# Exercises
1. In the open letter to Twitter trolls, what reason does the writer give for speaking up tonight? Please answer in one to three sentences.
2. Extend the open letter to Twitter trolls past its final paragraph.

# Excerpt to read

== Segment start ==

Knock it off ~ an open letter to the recent Twits (Twitter Trolls)

(Just a quick edit to add that this is not, in any way, directed at nor inspired by the conflict that took place among the community within the past day or so.  The “inspiration” actually came from an exchange between an irrational neurotypical person who attacked a few beloved members of the spectrum community, and I decided to also lump in a few supposedly-spectrum people from several months ago who also attacked several of us within the community.  OK, moving on…)


Dear Twits (Twitter Trolls),

I’m feeling a wee bit feisty tonight.  I can’t stay silent about this anymore.  So tonight, I’m going to speak up and let it fly.

I have witnessed you exhibit deplorable behavior toward a select few members of the Asperger’s/autism spectrum community on social media (namely Twitter) over the past few days.  Collectively, you spontaneously pop in and out of conversations, targeting us, goading us, trying to hit our weak or soft spots….and for what?

What is it, exactly, that you hope to accomplish?  Exactly what problem are you hoping to solve?  What sort of sick satisfaction do you derive from this behavior?  And more importantly, what exactly will prompt you to think, “mission accomplished” and make you go away?

== Segment end ==

# Material supplied
== Segment start ==

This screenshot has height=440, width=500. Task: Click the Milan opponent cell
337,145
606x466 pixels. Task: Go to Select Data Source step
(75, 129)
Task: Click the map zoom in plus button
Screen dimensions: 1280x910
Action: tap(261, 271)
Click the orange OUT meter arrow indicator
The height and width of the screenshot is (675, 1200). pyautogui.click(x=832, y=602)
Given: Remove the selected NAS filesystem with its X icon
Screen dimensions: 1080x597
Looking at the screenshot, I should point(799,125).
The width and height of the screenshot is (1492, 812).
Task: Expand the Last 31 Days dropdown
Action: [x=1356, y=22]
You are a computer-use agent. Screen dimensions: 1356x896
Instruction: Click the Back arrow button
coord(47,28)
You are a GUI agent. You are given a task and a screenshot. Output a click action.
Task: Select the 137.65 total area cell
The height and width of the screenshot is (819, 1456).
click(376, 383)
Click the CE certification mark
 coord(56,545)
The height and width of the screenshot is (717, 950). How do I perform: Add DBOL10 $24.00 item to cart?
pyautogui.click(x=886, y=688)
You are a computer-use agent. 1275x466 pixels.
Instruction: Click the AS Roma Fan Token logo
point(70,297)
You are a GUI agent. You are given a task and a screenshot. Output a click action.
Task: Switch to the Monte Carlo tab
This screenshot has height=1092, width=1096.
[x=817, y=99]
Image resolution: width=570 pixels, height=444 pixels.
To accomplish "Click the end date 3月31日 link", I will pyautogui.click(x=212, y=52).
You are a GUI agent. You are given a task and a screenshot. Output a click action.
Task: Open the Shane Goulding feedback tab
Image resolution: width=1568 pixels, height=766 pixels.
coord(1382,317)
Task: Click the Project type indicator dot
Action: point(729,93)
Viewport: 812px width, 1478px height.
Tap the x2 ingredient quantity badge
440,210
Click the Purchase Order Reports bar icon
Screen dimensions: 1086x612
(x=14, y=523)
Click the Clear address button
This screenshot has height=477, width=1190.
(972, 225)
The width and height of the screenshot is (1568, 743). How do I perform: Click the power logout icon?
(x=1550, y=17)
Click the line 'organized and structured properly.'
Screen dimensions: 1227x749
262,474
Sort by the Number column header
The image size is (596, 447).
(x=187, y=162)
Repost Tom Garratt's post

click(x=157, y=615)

== Segment end ==

# Numbered responses
1. The writer is feeling "a wee bit feisty" tonight and can no longer stay silent about the trolls' behavior. Over the past few days on Twitter, the writer has seen them act deplorably toward a few members of the Asperger's/autism spectrum community.

2.
You claim to have a problem with us, of one type or another.  But you hardly ever quite state the root of your issue, or if you do, it never makes sense, and it becomes rather difficult to discern just how your issue is our responsibility.  You make outlandish claims, and fail to back it up by citing any sources.  Your tantrums leave you looking rather impotent and ridiculous, actually.

Some of you Twitter Trolls are non-autistic parents of supposedly-autistic children.  You may or may not be open about it, but it’s pretty obvious that you’re miserable.  Maybe you feel baited-and-switched by God, or that you’re repaying some messy karma or something, for winding up with a “severely” autistic child.  I’m sorry that you’re miserable; I truly am.  I’m sorry that you feel stuck, hopeless, doomed, or whatever else you’re experiencing.  But most of all, I feel sorry for your children, for they are more than likely being sent a constantly-pinging message that they’re broken and inferior.  Don’t fool yourself; your children can sense everything.  They know you resent your situation.  They sense your disappointment.

And conversely, some of you are (or at least, claim to be) on the Asperger’s/autism spectrum.  (I do question this claim, because if you’re truly on the spectrum, you would understand firsthand the various challenges we face and just how sensitive and deep we can be.  I’ve examined and studied the official diagnostic criteria for Asperger’s/autism, and trolling behavior feels extremely out of place in the trait-pattern, so I do question your claim of being autistic.  But I digress…)  Like the trolls who are non-autistic parents of children on the spectrum, you, too, appear to be “hatin’ life”.  You, too, come across as “having issues”, extremely resentful, as though you got dealt a rotten hand and you’re wallowing in misery as well.  I feel sorry for you, too, but not for the reasons you would expect or want.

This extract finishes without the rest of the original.